Task to complete =
The entire set of lines below should be copied exactly.

>>>

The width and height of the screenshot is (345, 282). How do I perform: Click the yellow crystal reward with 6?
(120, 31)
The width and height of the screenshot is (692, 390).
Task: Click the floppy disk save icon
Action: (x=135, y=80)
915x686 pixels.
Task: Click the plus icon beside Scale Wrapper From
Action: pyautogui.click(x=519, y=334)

<<<

Output for this exercise =
The width and height of the screenshot is (345, 282). How do I perform: Click the yellow crystal reward with 6?
(120, 31)
The width and height of the screenshot is (692, 390).
Task: Click the floppy disk save icon
Action: (x=135, y=80)
915x686 pixels.
Task: Click the plus icon beside Scale Wrapper From
Action: pyautogui.click(x=519, y=334)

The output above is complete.